Editorial note: I originally wrote this post for the NDepend blog.  Head over to their site and check out the original.  While you’re there, take a look at the other posts and the offering to be had.

Years ago, I discovered NDepend and downloaded it for a trial.  At the time, I found myself working in a .NET shop where a lot of developers worked in the same large WPF codebase.  Code reviews were mandated, debates were frequent and impassioned, and global variables were everywhere, to the dismay of only some of us.  There was an entrenched majority that favored (or at least didn’t mind) a highly procedural style of writing object-oriented software, and nobody seemed able to put their fingers on why most feature development there had slowed to a crawl.

ScaryComputer

I was new to the group and had to pick my battles, particularly with people that had been there a long time.  Developers who favored automated testing and craftsmanship principles were in the minority there and had a history of leaving out of frustration, so I knew it’d be a challenge, and I went looking for help.  Among other things, I found NDepend and, after installing a trial, I recognized the power of the tool.

I recognized that it could help me as an objective, unbiased partner in making my arguments, but I also recognized that the way I approached code and architecture would never be the same.  The ability to visualize architecture in real time, the ability to treat code as queryable data, the metrics, the statistics, the well thought-out code warnings… it was a game-changer for me.  I just needed to convince my manager to let me spend a few hundred dollars to convert my trial version into a paid version.

It turned out this wasn’t hard, at least for me.  I had the good fortune of working for a company that appropriated a tools and learning budget for each individual developer, meaning all I had to do was declare that I wanted some of my total spend to go toward NDepend.  I did it without blinking.  But it might be that you aren’t as lucky.  Maybe you find yourself in a similar position to mine back then, but wanting to convince your manager that this powerful tool is indispensable because you don’t have a discretionary tools budget.
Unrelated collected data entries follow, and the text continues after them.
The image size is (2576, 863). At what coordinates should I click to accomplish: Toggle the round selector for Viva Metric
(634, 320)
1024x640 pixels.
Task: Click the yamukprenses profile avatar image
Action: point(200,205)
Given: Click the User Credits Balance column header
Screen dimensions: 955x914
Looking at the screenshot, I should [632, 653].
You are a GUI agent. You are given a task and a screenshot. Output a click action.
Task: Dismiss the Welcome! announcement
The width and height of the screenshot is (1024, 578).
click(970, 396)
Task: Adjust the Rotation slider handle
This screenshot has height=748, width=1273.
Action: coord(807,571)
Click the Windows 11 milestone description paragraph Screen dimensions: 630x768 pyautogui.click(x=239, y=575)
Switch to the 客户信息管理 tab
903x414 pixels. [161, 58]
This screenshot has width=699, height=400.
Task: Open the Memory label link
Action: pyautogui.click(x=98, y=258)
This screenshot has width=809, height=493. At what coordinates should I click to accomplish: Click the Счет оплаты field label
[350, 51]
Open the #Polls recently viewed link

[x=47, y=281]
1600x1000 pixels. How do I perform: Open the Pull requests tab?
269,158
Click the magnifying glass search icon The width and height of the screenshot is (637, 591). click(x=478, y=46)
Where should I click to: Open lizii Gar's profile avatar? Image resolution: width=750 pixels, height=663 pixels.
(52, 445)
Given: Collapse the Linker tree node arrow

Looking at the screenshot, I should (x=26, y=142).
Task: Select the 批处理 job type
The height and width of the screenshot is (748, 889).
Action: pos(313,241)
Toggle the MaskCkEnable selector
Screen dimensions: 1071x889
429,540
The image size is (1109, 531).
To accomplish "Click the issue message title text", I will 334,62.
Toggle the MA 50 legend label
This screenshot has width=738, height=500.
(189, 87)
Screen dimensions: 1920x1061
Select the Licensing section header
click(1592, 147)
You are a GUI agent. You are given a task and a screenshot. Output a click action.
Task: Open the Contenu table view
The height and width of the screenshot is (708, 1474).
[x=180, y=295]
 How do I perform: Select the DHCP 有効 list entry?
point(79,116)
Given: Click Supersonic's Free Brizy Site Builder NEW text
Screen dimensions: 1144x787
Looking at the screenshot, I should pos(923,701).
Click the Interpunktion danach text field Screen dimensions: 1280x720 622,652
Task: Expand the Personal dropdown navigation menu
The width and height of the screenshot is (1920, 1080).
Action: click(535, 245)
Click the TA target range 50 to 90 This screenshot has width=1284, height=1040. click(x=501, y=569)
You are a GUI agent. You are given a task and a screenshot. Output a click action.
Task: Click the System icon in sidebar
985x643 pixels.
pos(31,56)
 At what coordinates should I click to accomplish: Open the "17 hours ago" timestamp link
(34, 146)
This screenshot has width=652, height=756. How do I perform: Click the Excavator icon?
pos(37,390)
ROI: The Language of Management

I think I can help you here.  After all, I did leverage my experience running an IT department into a Plurlasight course about how to lobby your managers for practices and tools.  And the key to making a business case for anything, NDepend included, is to talk in terms of profits and losses, rather than in terms of, “it’s awesome, and it has all these graphs, and it shows me these rules, and CQLinq is the coolest thing ever, and…”  You get the idea.  NDepend’s coolness factor isn’t going to convince your manager to buy it for you.